# Extrait:
____
L'analyse c'est la nécessité d'exposer des matériaux empiriques et conceptuels de manière claire, généralement en séparant les divers aspects de l'objet considéré. C'est la composante de base qui fait une explication, c'est ce qu'on fait principalement en cours, par exemple.
La réflexivité est la capacité à exercer un regard critique sur nos outils d'analyse. Notamment sur la dimension historique, sociale, symbolique, des concepts, sur notre situation d'énonciation en tant qu'auteur.
C'est la tâche la plus exigeante, parfois même parasitaire.
La démonstration, c'est simplement le fait qu'une explication trouve sa valeur finale dans l'exposé d'un argument non trivial et bien documenté au sujet d'une question socialement disputée. Sans être forcément dogmatique, la démonstration doit prétendre emporter la conviction.
Et la rhétorique, c'est la myriade de procédés de langage que l'on emploie plus ou moins consciemment pour véhiculer ses idées. Le phrasé, le ton, les artifices stylistiques, le registre de langue, etc, ils sont bien sûr présents même lorsqu'on a une prétention analytique.
On peut imaginer abstraitement qu'une personne au pinacle de l'art d'écrire soit capable de satisfaire chacune de ces contraintes à un niveau élevé sans qu'elle n'empiète sur les autres. Je ne pense pas que ce soit si courant...
____
# Données enregistrées:

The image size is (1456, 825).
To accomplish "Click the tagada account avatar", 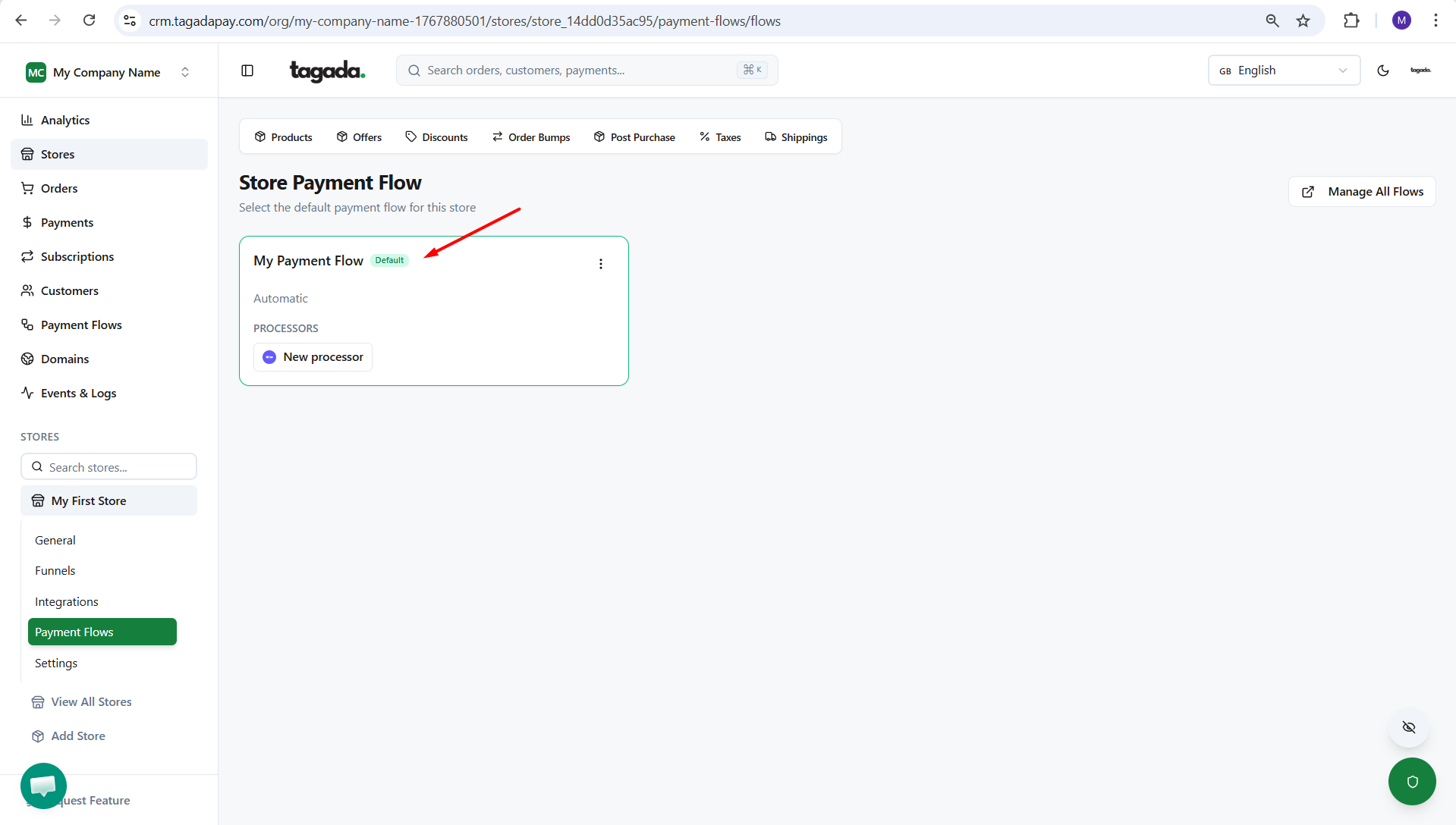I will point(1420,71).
____
# Problème à résoudre:
Répondez aux questions suivantes d'après l'extrait.
(a) Comment l'extrait définit-il la réflexivité ?
(b) Que la démonstration doit-elle prétendre emporter ?
(c) Quels procédés de langage l'extrait cite-t-il à propos de la rhétorique ?

# La réponse:
(a) C'est la capacité à exercer un regard critique sur nos outils d'analyse.
(b) La conviction.
(c) Le phrasé, le ton, les artifices stylistiques et le registre de langue.